Initial hot-path candidates:
```text
algebra/
chat/
generate/
vault/
core/physics/
```
This list may be refined, but the principle must remain.
### `test_activation_writes_audit_record`
Every activation decision emits trace/audit metadata with artifact id, digest, previous active release, new active release, and reason.
## Data flow
### Upload flow
```text
local trace/replay/practice artifact
-> local journal append
-> object-store upload attempt
-> ack or retry state
-> no effect on hot path
```
### Download flow
```text
manifest discovered
-> manifest parse
-> schema/type check
-> download object
-> digest check
-> signature check
-> compatibility check
-> activation decision
-> audit trace
-> local active release update
```
### Fleet learning flow
```text
fleet observations
-> S3 archive
-> offline aggregation
-> candidate proposal
-> proof/review/ratification
-> signed release artifact
-> edge verification
-> activation
```
No shortcut may skip proposal/proof/review.
## Explicit non-goals for first implementation
Do not implement yet:
- cloud credentials;
- actual bucket naming policy;
- fleet aggregation logic;
- pack compiler changes;
- runtime activation of real packs;
- motor/safety integration;
- background daemon or scheduler;
- multipart upload;
- object-lock enforcement.
The first implementation should be contract and local validation only.
## Suggested PR stack
### PR 1 — Contract model and tests
Files:
```text
core/sync/__init__.py
core/sync/artifacts.py
tests/test_edge_sync_artifact_contract.py
```
No I/O. No S3. No runtime integration.
### PR 2 — Manifest parser/validator
Files:
```text
core/sync/manifest.py
tests/test_edge_sync_manifest.py
```
No S3. Digest validation can operate on supplied bytes.
### PR 3 — Activation ledger
Files:
```text
core/sync/activation.py
tests/test_edge_sync_activation.py
```
Proves downloaded artifacts are inert until activated and activation does not confer coherence.
### PR 4 — Local journal
Files:
```text
core/sync/journal.py
tests/test_edge_sync_journal.py
```
Proves upload/download failures do not block or clear local state.
### PR 5 — Adapter seam
Files:
```text
core/sync/object_store.py
tests/test_edge_sync_hot_path_imports.py
```
Interface only. Static hot-path import guard.
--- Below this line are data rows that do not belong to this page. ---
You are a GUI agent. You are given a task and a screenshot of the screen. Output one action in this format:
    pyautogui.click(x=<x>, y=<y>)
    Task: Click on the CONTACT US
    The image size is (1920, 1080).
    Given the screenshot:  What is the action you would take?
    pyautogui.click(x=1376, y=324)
### PR 6 — Optional S3 adapter
Files:
```text
core/sync/s3_store.py
tests/test_edge_sync_s3_store.py
```
Optional dependency, mocked tests only. No credentials, no live network in CI.
## Implementation discipline
- Prefer pure functions and dataclasses until the contract is proven.
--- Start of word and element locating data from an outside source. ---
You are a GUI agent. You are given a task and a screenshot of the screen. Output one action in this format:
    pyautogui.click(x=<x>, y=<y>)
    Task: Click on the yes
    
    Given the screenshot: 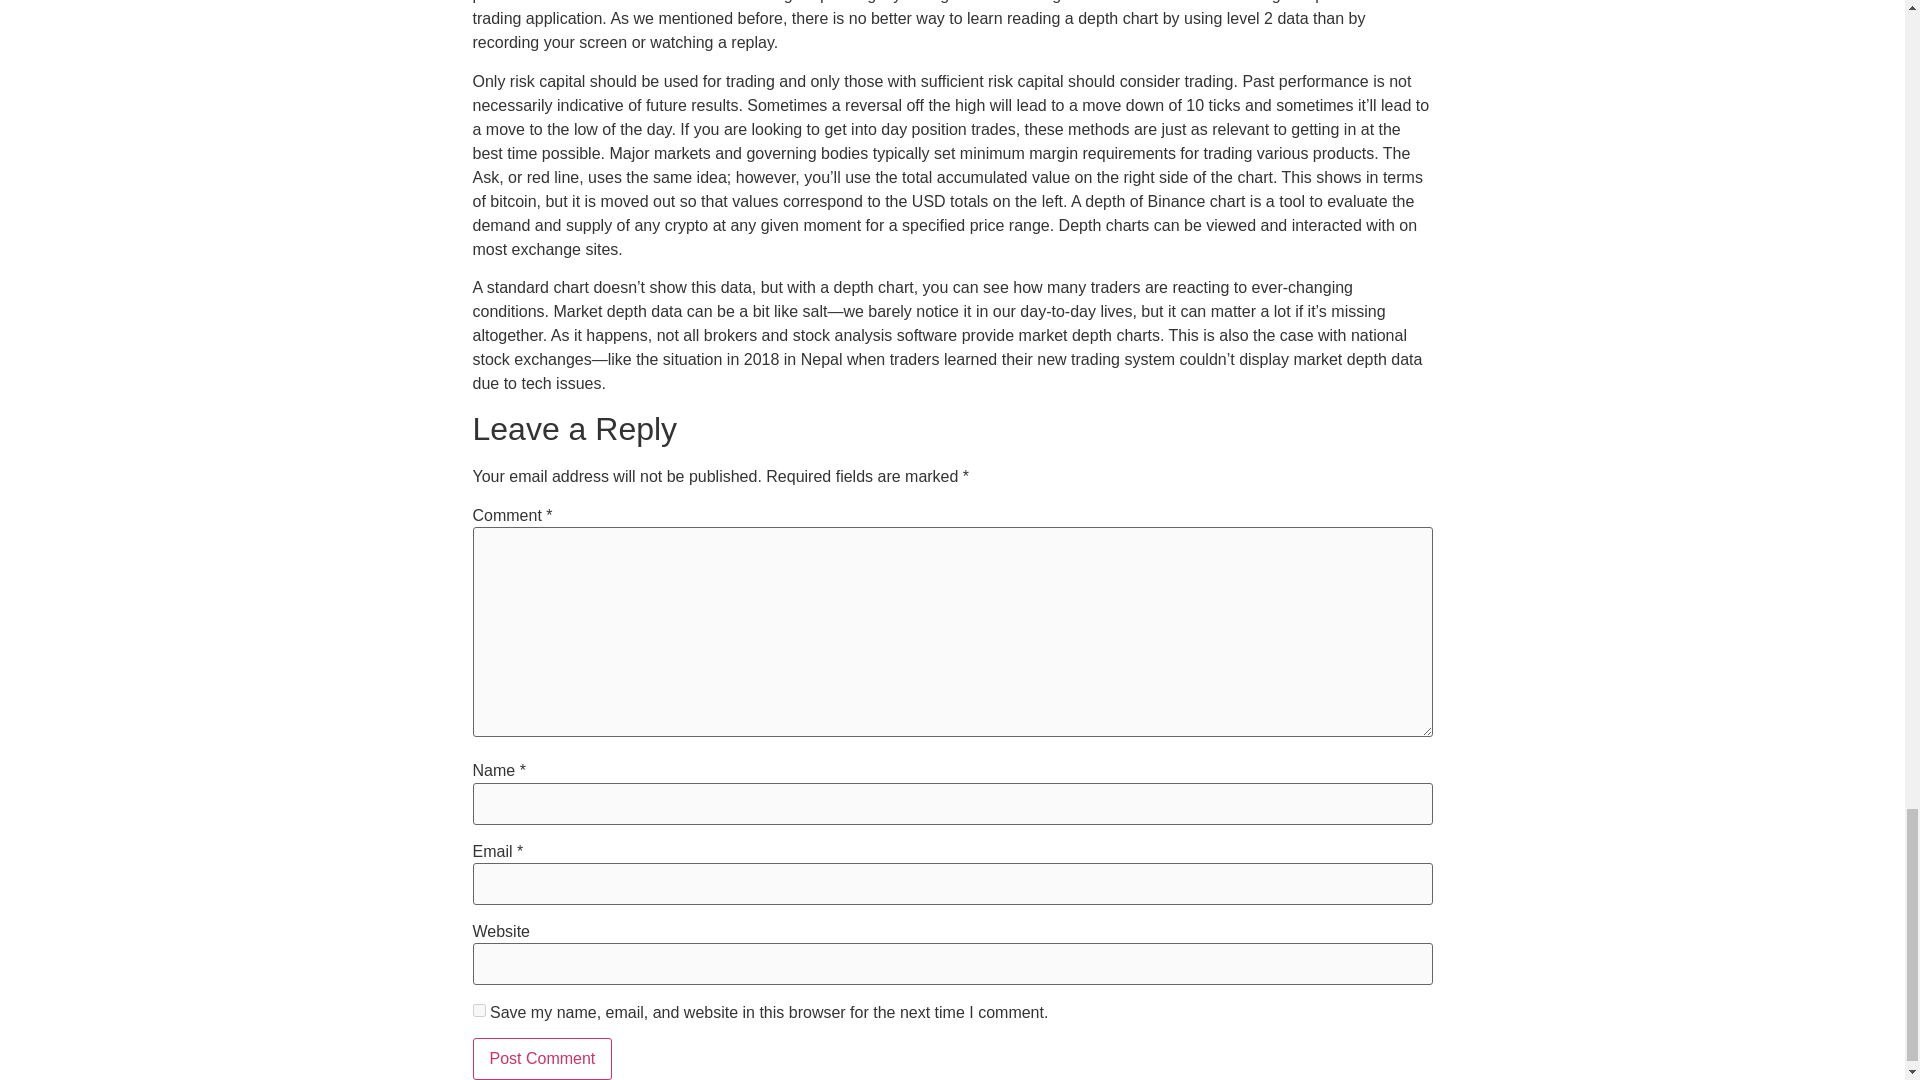 What is the action you would take?
    pyautogui.click(x=478, y=1010)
- No live network in tests.
- No S3 import in hot-path modules.
- No artifact becomes coherent by storage, signature, or activation alone.
- Any schema expansion must keep malformed/unknown statuses safe-by-default.
- Every rejection reason should be stable enough for tests and audit logs.
- Add code only after the contract tests define the failure mode.
## Summary
The next implementation should make the S3/edge boundary enforceable without entangling CORE's live cognition with cloud storage.
Correct first milestone:
```text
A runtime-affecting artifact can be parsed, rejected, verified, and activated locally under tests — with no S3 client, no network, no hot-path dependency, and no epistemic promotion by accident.
```
That gives CORE the cloud/fleet persistence path while preserving the edge-native truth-seeking substrate.